On Tuesday, the court ruled that the quota set in 2017 on 800 lion bones and the 2018 quota of 1 500 lion bones was unlawful and constitutionally invalid.
Blood Lions in a statement said Tuesday's judgment was a victory for the predators as well as animal welfare organisations.
"Today is a good one for lions and all those opposed to the predator breeding, canned hunting and exploitative tourism industries. In this ruling handed down yesterday [Tuesday] in favour of the National Council of SPCAs (NSPCA), the predator breeding industry and government can no longer ignore animal welfare considerations.
"The ruling also questions the unilateral decision-making process the Department of Environmental Affairs (DEA) had used with regards to awarding lion bone quotas. The NSPCA and all those that supported them deserve significant credit for following through with this case.

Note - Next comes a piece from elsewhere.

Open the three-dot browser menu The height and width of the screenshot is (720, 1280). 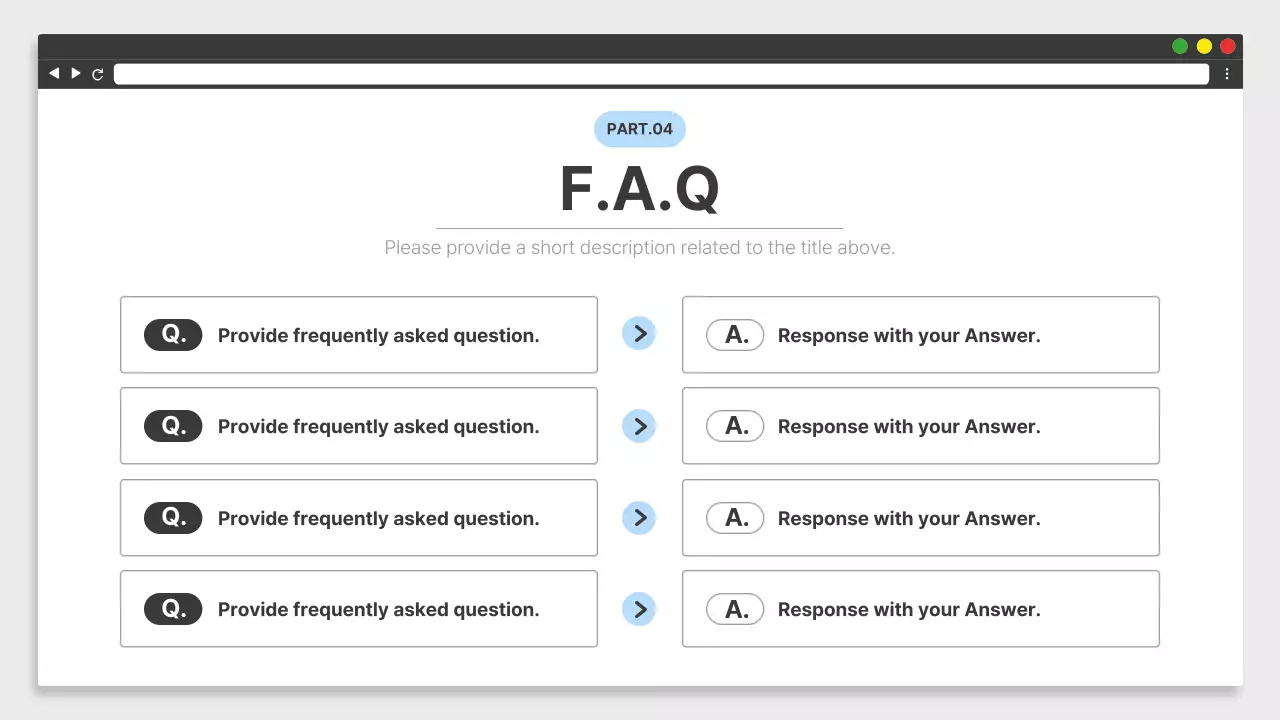[x=1227, y=74]
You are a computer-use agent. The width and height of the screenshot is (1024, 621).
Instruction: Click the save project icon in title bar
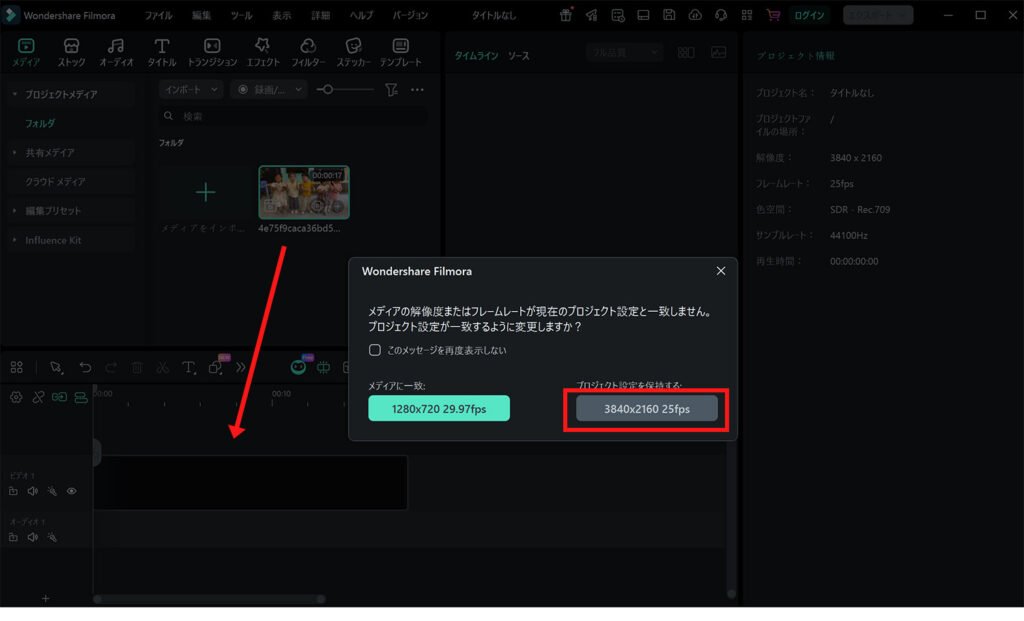click(670, 12)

The organisation further added that: "Other than those directly involved, which includes their hard-core ‘sustainable use’ sympathisers, every other stakeholder warned the then minister against the 2017 and 2018 quotas.
"This ruling will hopefully spark an entirely new discussion around these horrific industries and the awarding of lion bone quotas.
"It’s worth pointing out that the South African Predator Breeders Association (SAPA) do not speak for the majority of South Africans or the recognised lion conservation community, and that they are only concerned about the commercial interests of their tiny membership.
"In addition, past bone quotas were awarded without scientific merit or any welfare considerations, and it would seem the most recent research used by government agencies seems to have been done in order to justify quotas on a retrospective basis.
Blood Lions again called for an end to the "exploitative breeding and use of predators under captive conditions".
They also called on the current Department of Environment, Forestry and Fisheries Minister Barbara Creecy to undertake industry-wide consultations, including with those within the welfare and wider lion conservation community.
Also welcoming Tuesday's ruling was the NSPCA, which brought the case against Molewa, saying it has broader implications for the welfare of wild animals – both wild populations and captive wild animals.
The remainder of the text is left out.